How to print address of an object in rust

struct Foo{}
let z = Foo{};
println!("z addr {:p}",z);

How can I print address of z here . below code is giving me error

error[E0277]: the trait bound `Foo: Pointer` is not satisfied
   --> src/
47  | println!("z addr {:p}",z);
    |                        ^ the trait `Pointer` is not implemented for `Foo`
1 Like
struct Foo{}
let z = Foo{};
println!("z addr {:p}",&z);

Note that Rust is different from other programming languages where each “object” is some heap-allocated thing which inherently has some kind of address that doesn’t change. Instead, values in Rust are passed-around (aka “moved”) by value and moving a value like that naturally changes the address of where it’s located.

In the example code, adapted by @sfackler, the struct z = Foo {} is just a value, without any heap data or particularly stable address to it. As the code stands, it would live on the stack, and the println!("z addr {:p}",&z) just prints the location of that spot on the stack. But also, since it’s not only a value, but also a value without any data (aka “zero-sized type”, ZST), this pointer doesn’t uniquely identify the value nor the variable z. For example,

struct Foo {}
let z1 = Foo {};
let z2 = Foo {};
println!("z1 addr {:p}", &z1);
println!("z2 addr {:p}", &z2);

(playground) built in “Release” mode on Rust 1.62

prints the same address twice.

On the other hand, e.g.

struct Foo {}
let z1 = Foo {};
println!("z1 addr {:p}", &z1);
let z2 = z1;
println!("z2 addr {:p}", &z2);

(playground) built in “Debug” mode on Rust 1.62

prints two different addresses, even though it’s the same value, but because the value was moved, its location/address can have changed.

I’m specifying optimization level and compiler version, because how exactly different addresses relate to each other is something that’s allowed to change between different compiler versions or optimization levels.

Also, in many cases, if you don’t ask for an address, a value, even a non-ZST one, might not have an address at all. By writing &z and printing the address, you’ll force the compiler to make up some stack location for that value, or perhaps even put it there, but otherwise, small and short-lived values like that might as well live only ever in registers, and would thus never even be placed on RAM (except in case the scheduler would preempt the thread at that very time the value exists in a register, since such a context switch between threads of processes will involve saving all the registers).


This is the exact answer I was searching for. Thank you for such a detailed answer. now I have a doubt on what exactly is a mov in Rust. is it copying a value from one location of stack to another ? If so, then what exactly is the difference between mov and Copy/Clone

Not "of stack". Just from one location to another, wherever they are.
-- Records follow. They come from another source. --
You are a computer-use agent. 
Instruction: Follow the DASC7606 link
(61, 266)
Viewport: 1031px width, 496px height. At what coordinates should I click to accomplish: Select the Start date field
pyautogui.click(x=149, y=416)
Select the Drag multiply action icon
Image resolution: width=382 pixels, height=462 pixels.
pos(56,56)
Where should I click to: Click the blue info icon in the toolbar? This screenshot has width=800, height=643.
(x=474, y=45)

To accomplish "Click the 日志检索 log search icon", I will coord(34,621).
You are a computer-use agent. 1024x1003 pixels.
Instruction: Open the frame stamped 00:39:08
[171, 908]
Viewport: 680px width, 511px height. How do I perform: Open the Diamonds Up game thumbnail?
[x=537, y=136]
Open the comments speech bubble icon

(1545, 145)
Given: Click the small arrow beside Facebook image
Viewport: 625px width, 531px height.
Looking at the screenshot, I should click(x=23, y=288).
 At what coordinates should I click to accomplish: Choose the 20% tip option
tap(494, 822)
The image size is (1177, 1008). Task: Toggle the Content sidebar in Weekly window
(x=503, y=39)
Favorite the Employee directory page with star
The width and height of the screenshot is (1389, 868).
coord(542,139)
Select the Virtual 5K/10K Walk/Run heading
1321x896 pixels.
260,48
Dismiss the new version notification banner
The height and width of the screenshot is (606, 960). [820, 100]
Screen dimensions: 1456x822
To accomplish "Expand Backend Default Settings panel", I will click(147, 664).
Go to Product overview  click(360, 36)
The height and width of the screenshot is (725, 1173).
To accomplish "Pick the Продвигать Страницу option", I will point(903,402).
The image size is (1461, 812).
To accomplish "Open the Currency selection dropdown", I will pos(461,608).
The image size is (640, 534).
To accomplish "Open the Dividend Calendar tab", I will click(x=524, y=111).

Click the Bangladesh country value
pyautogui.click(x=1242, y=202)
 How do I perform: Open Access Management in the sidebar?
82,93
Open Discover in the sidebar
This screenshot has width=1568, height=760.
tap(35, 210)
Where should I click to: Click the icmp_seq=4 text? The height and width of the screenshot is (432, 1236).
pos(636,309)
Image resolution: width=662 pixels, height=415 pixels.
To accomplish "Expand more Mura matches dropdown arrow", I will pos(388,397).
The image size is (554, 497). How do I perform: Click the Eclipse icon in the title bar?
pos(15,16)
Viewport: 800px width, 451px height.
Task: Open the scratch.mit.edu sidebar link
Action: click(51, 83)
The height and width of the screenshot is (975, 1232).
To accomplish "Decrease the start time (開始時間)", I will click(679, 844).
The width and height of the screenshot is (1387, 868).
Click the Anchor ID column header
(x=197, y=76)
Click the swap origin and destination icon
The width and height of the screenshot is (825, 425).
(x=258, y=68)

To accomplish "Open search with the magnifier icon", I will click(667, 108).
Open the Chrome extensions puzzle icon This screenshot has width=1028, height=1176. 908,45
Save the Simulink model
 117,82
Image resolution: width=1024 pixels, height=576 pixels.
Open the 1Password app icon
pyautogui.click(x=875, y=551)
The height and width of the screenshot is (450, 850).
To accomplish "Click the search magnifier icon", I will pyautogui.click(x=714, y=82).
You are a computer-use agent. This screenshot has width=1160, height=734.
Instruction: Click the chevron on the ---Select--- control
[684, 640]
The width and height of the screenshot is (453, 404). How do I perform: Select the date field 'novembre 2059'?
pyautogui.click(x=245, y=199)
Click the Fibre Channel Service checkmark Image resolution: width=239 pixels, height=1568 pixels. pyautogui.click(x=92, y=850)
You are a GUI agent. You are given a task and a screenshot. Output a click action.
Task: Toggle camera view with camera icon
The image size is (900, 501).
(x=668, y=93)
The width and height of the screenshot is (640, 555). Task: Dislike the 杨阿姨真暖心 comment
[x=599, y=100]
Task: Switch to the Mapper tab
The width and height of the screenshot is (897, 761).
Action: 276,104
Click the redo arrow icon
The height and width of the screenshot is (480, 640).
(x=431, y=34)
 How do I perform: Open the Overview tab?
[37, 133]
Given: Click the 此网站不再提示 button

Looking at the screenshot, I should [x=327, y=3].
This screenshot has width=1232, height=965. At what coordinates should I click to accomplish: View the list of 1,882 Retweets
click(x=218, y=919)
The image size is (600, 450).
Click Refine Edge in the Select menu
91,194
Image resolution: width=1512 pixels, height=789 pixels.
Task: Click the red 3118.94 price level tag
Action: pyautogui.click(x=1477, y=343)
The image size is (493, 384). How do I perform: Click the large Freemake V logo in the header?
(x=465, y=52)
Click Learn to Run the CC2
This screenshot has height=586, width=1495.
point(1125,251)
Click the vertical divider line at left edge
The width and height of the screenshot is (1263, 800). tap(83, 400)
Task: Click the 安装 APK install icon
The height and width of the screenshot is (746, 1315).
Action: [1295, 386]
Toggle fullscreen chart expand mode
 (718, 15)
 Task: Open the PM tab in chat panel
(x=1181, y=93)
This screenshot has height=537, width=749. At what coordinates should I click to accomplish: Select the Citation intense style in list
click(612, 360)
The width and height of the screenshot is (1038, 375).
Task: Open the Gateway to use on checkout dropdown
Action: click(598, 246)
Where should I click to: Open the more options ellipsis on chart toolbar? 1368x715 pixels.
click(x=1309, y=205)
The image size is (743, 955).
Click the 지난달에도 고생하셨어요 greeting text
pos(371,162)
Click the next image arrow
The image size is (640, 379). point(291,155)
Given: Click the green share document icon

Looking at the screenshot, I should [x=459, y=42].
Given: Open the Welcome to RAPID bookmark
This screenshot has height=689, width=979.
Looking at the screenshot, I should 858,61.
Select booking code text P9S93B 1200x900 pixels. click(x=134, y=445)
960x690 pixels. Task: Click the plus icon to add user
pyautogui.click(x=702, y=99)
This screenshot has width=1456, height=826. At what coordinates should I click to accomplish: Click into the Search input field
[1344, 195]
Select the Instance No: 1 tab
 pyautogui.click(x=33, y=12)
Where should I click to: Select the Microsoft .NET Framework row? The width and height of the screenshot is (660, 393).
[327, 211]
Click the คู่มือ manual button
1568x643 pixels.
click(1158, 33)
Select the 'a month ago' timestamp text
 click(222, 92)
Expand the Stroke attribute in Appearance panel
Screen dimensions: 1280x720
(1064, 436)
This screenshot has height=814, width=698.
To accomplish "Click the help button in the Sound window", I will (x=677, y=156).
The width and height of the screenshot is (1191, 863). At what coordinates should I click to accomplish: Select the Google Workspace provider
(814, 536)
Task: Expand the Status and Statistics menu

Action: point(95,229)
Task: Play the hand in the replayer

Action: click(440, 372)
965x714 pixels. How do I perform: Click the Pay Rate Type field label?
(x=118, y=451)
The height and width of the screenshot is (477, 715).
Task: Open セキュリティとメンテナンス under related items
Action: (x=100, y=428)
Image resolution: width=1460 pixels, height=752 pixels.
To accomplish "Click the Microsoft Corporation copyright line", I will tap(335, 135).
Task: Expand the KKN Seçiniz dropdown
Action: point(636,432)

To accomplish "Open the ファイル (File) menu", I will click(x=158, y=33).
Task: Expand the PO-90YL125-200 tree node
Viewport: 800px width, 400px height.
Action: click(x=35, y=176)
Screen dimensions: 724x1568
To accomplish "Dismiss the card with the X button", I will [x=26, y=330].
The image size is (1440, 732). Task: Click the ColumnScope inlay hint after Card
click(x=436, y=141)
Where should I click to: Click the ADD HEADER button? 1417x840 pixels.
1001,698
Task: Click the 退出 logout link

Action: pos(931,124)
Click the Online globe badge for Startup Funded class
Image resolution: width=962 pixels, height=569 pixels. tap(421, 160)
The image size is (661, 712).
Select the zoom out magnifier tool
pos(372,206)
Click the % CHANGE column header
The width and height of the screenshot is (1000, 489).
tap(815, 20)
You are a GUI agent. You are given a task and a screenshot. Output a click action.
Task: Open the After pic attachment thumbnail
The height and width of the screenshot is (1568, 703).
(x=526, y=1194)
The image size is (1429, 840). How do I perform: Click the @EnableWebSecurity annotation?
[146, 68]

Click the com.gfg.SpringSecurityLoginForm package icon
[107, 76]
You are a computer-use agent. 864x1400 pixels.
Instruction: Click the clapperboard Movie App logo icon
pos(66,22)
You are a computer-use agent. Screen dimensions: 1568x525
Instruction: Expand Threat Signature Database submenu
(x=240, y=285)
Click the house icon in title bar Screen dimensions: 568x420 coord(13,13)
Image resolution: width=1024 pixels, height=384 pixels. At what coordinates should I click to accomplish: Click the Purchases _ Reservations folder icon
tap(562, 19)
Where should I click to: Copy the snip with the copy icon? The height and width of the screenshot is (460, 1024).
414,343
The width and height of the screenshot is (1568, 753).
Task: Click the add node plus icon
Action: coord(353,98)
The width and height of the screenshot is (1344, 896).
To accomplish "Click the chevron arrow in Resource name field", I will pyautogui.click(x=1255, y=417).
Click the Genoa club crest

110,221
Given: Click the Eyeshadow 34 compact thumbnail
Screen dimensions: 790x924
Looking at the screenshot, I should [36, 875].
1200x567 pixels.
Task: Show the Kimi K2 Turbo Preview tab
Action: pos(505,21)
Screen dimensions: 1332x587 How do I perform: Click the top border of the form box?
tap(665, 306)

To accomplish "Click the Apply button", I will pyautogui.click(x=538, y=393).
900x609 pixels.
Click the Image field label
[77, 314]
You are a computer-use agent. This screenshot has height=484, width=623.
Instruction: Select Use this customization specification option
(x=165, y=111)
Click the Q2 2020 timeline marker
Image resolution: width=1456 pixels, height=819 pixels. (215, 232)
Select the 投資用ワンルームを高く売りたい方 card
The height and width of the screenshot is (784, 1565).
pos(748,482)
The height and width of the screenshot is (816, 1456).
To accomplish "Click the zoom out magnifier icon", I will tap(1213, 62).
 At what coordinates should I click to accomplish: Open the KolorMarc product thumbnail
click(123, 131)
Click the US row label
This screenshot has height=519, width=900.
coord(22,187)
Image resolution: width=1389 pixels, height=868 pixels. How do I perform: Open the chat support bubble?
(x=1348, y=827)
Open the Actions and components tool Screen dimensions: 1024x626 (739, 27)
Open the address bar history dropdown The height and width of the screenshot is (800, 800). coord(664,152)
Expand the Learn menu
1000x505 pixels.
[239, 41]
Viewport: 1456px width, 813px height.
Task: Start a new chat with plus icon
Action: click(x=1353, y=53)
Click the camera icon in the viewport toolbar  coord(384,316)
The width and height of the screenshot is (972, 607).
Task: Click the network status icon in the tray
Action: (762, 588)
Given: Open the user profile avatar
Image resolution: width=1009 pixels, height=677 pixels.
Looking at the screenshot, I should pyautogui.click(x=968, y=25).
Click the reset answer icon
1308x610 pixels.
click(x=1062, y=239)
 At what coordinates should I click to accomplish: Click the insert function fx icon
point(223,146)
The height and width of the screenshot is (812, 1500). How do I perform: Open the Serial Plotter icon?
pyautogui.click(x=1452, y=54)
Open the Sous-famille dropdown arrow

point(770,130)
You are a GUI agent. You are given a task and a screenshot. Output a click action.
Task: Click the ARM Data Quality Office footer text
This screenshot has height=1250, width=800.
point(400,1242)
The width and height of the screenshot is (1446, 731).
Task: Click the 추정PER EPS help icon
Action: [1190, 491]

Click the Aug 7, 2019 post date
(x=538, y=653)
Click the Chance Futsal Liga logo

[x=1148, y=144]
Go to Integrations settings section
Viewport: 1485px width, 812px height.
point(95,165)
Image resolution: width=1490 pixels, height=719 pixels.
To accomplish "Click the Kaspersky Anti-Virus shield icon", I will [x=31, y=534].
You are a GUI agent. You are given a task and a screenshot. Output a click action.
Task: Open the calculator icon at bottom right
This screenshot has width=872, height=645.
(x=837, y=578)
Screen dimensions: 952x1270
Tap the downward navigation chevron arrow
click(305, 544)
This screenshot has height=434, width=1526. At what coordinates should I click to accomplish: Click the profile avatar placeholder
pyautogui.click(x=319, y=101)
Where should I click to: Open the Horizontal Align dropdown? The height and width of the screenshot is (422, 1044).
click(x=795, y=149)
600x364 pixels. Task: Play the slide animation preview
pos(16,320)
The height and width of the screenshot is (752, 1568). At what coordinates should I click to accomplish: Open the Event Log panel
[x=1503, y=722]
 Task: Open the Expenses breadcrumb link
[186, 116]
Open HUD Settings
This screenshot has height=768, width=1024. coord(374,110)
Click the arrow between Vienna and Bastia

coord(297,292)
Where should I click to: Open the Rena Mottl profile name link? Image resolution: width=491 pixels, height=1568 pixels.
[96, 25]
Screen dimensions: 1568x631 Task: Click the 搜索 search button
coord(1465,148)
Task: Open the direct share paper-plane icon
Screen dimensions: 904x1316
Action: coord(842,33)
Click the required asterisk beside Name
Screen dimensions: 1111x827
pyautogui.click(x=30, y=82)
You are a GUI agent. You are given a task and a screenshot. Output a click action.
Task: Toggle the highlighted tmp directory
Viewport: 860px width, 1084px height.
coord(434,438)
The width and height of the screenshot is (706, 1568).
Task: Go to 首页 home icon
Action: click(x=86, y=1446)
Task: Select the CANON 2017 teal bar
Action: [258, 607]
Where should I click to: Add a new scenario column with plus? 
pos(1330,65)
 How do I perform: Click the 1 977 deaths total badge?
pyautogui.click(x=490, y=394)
  • move vs Copy: the same runtime behavior (before optimizations), but moved value cannot be used anymore, and any attempt ot do this will be compiler error.
  • move vs Clone: the latter can be arbitrarily complex (including memory allocation), but is always explicit.

Implementation-wise duplicating a Copy type or moving a non-Copy type is the same basic operation: it’s just copying the shallow data of that value (i.e. it’s not a deep copy, everything behind pointer-indirection remains untouched).

The main difference is that non-Copy types typically cannot be duplicated, so the original value where you moved from needs to become invalidated. This is important for Rust’s ownership sytem: say…

…for example… a Box<u8> owns a heap allocation, and if it was duplicated, then there’d be two boxes owning the same heap allocation, which can’t happen (because then, dropping both of them would result in a double-free).

The compiler makes sure that always only one copy of a (non-Copy) value is considered live at each point in time; this is done mostly with static checks when you’re moving values around between variables on the stack, though it’s possible to conditionally move out of a value, and in such cases the compiler might introduce additional run-time flags on the stack to track whether or not a value is still valid, which is important to decide whether or not it needs to be dropped at the end of the scope.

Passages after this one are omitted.